#### Given passage

Fetch a single row data with selected columns (limit to ``column1`` and ``column2`` columns and all
their qualifiers).

.. code-block:: python

t.fetch('my-key-1', ['column1', 'column2'])

Output.

.. code-block:: none

{
'column1': {'key11': 'value 11', 'key12': 'value 12', 'key13': 'value 13'},
'column2': {'key21': 'value 21', 'key22': 'value 22'},
}

Narrow the result set even more (limit to qualifiers ``key1`` and ``key2`` of column ``column1`` and
qualifier ``key32`` of column ``column3``).

.. code-block:: python

t.fetch('my-key-1', {'column1': ['key11', 'key13'], 'column3': ['key32']})

Output.

.. code-block:: none

{
'column1': {'key11': 'value 11', 'key13': 'value 13'},
'column3': {'key32': 'value 32'}
}

Note, that you may also use the `native` way of naming the columns and cells (qualifiers). Example
below does exactly the same as example above.

########
#### Given records

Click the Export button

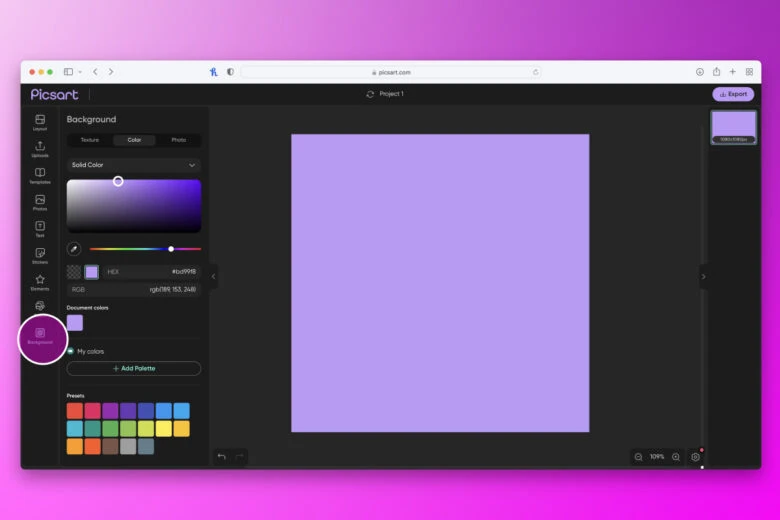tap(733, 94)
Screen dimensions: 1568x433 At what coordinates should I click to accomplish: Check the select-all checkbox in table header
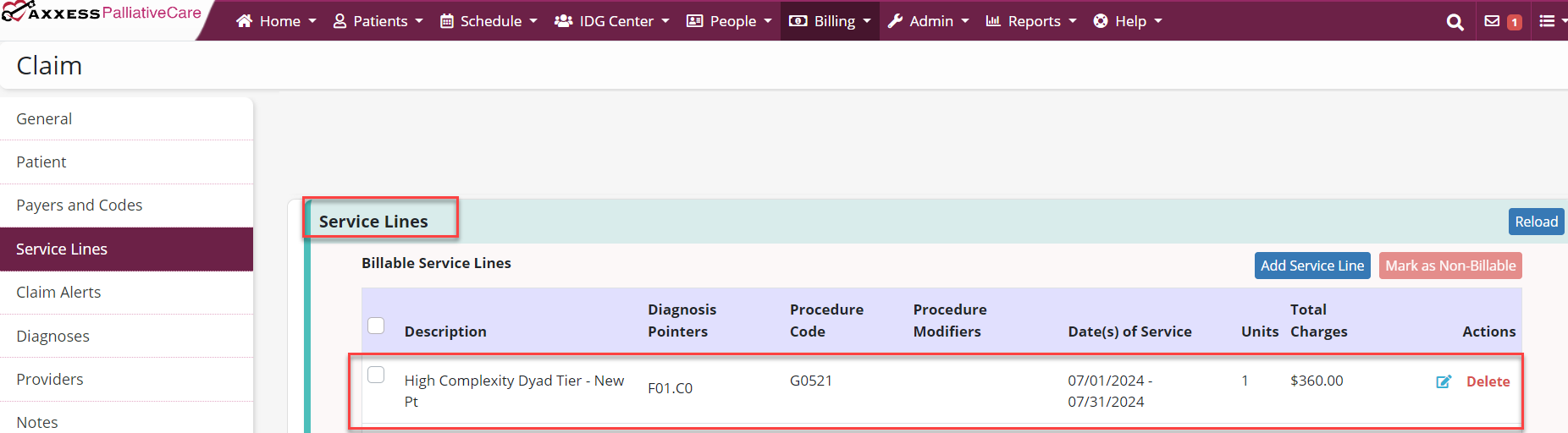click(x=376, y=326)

########
#### Given records

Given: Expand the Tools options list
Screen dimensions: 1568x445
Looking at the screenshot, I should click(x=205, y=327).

########

Directions for this task: According to the passage on fetching row data, what other way of naming the columns and cells (qualifiers) may you use?

Task output: The native way.